> _Records for the exercise_
◇ ◇ ◇ ◇ ◇ ◇ ◇

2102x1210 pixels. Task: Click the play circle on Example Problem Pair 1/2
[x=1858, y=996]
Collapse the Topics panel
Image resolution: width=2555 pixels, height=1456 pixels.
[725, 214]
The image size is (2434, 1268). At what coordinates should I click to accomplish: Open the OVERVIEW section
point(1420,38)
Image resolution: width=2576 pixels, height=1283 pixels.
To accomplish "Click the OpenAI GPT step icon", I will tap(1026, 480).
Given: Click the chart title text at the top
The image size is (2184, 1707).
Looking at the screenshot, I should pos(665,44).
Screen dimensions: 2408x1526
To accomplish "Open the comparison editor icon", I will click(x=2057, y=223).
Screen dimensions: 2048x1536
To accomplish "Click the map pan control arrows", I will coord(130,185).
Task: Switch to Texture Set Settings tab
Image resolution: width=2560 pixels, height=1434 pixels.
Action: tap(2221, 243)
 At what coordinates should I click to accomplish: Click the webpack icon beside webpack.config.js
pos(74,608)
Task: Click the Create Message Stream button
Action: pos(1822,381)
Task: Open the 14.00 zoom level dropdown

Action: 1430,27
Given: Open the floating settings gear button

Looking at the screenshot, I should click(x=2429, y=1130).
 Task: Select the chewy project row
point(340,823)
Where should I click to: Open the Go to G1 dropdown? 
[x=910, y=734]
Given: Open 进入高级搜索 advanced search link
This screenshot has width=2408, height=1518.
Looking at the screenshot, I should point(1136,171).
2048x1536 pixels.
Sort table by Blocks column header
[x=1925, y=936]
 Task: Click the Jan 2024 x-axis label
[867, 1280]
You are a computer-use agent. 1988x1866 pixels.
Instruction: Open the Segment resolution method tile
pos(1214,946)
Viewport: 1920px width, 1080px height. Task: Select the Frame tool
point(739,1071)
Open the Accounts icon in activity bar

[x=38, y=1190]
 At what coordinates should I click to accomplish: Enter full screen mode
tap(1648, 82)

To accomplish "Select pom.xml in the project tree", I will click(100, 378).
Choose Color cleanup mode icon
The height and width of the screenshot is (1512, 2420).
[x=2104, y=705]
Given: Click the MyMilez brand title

◇ ◇ ◇ ◇ ◇ ◇ ◇

> _Exercise_
Return each line in the records that holds the string "will".

> _Solution for this problem_
To accomplish "Click the OpenAI GPT step icon", I will tap(1026, 480).
To accomplish "Open the comparison editor icon", I will click(x=2057, y=223).
To accomplish "Click the map pan control arrows", I will coord(130,185).
To accomplish "Select pom.xml in the project tree", I will click(100, 378).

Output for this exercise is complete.